There is a last step -- a third conversion -- in the Augustinian journey: The one that led him to ask God for forgiveness every day of his life. At first he thought that once christened, in a life in communion with Christ, in the sacraments, and in the celebration of the Eucharist, he would attain a life as proposed in the Sermon on the Mount, which is one of perfection given through baptism and confirmed in the Eucharist.

In the latter period of his life he understood that what he had said in his first homilies on the Sermon on the Mount -- that we as Christians permanently live this ideal life -- was a mistake. Only Christ himself realizes truly and completely the Sermon on the Mount. We always need to be cleansed by Christ, who washes our feet, and be renewed by him. We need a permanent conversion. Up to the end we need to demonstrate a humility that acknowledges that we are sinners on a journey, until the Lord gives us his hand and leads us to eternal life. It is with this attitude of humility that Augustine lived out his final days until his death.
This deep humility in the face of the one Lord Jesus introduced him to an intellectual humility as well. In his last years, Augustine, who in fact was one of the greatest figures in philosophical history, wanted to critically examine his numerous works. This was the origin of the "Retractationes" -- Revisions -- that places his theological thinking, which is truly great, within the humble and holy faith of that which he refers to as simply Catholic, that is, the Church.
In this very original book he writes: "I understood that only one is truly perfect, and that the words of the Sermon on the Mount are completely realized in only one -- in Jesus Christ himself. The whole Church, instead -- all of us, including the Apostles -- must pray everyday: Forgive us our sins as we forgive those who sin against us" (I, 19, 1-3).
Converted to Christ, who is truth and love, Augustine followed him all his life and became a model for every human being, for all of us in search of God.

That is why I wanted to conclude my pilgrimage to Pavia by offering to the Church and the world, before the tomb of this great lover of God, my first encyclical -- "Deus Caritas Est." The encyclical owes a great deal to St. Augustine’s thinking, especially its first part.

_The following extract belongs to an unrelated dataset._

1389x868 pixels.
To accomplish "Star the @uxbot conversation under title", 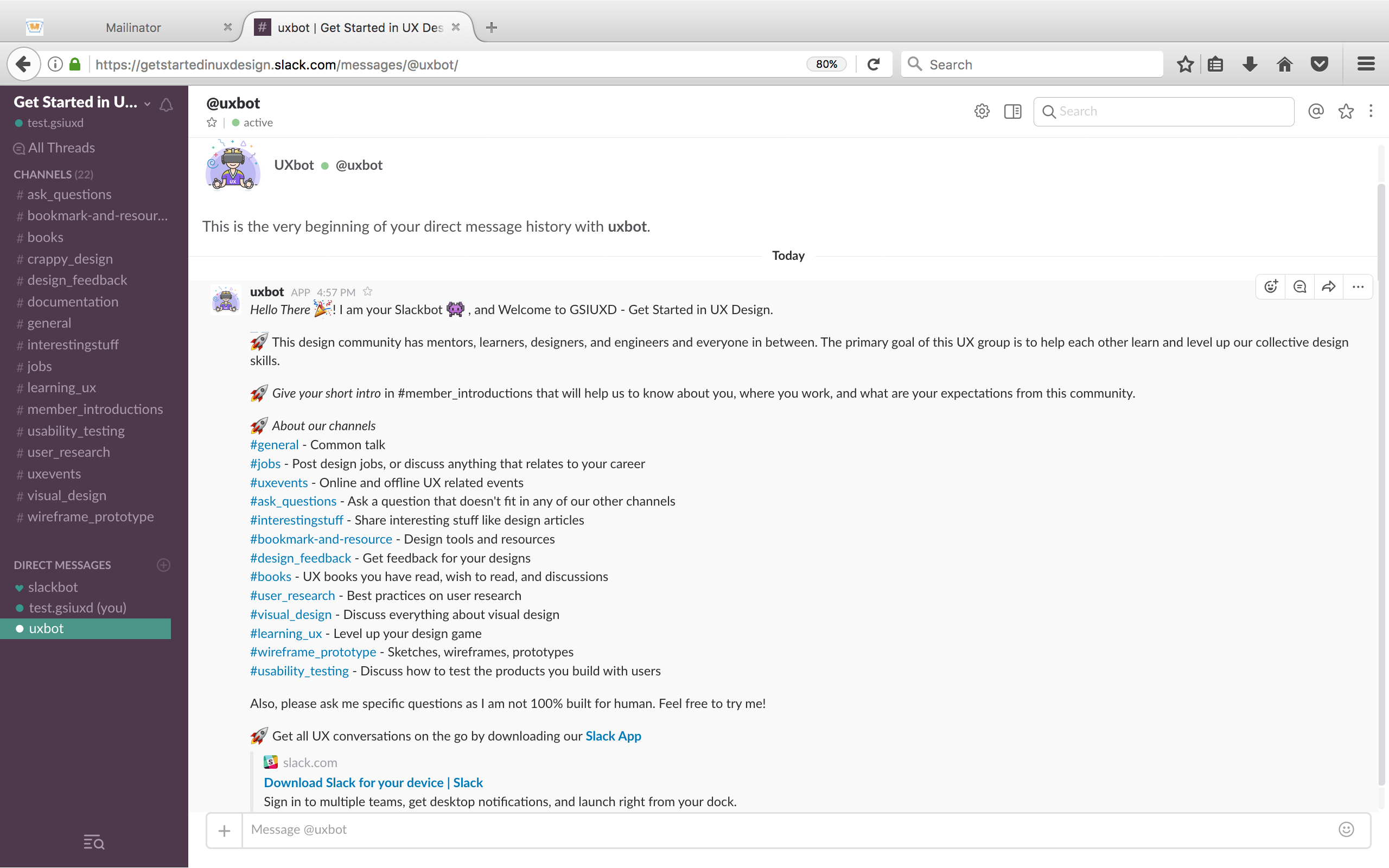I will click(212, 122).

Today, as then, mankind needs to know and to live this fundamental reality: God is love and meeting him is the only answer to the fears of the human heart. A heart where hope dwells, perhaps still dark and unenlightened for many of our contemporaries, but which for us Christians opens the doors to the future, so much so that St. Paul wrote "in hope we are saved" (Romans 8:24). I wanted to dedicate my second encyclical to hope -- "Spe Salvi" -- this one also owes a great deal to Augustine and to his meeting with God.

In a beautiful text St. Augustine defines prayer as an expression of desire, and affirms that God answers by moving our hearts closer to him. For our part we should purify our desires and our hopes in order to receive God's gentleness (cfr. "In I Ioannis," 4, 6). In fact, this alone -- opening ourselves up to others -- can save us.

Let us pray therefore that we are able to follow the example of this great man every day of our lives, and in every moment that we live, encounter the Lord Jesus -- the only one who can save us, purify us, and who gives us true joy and true life.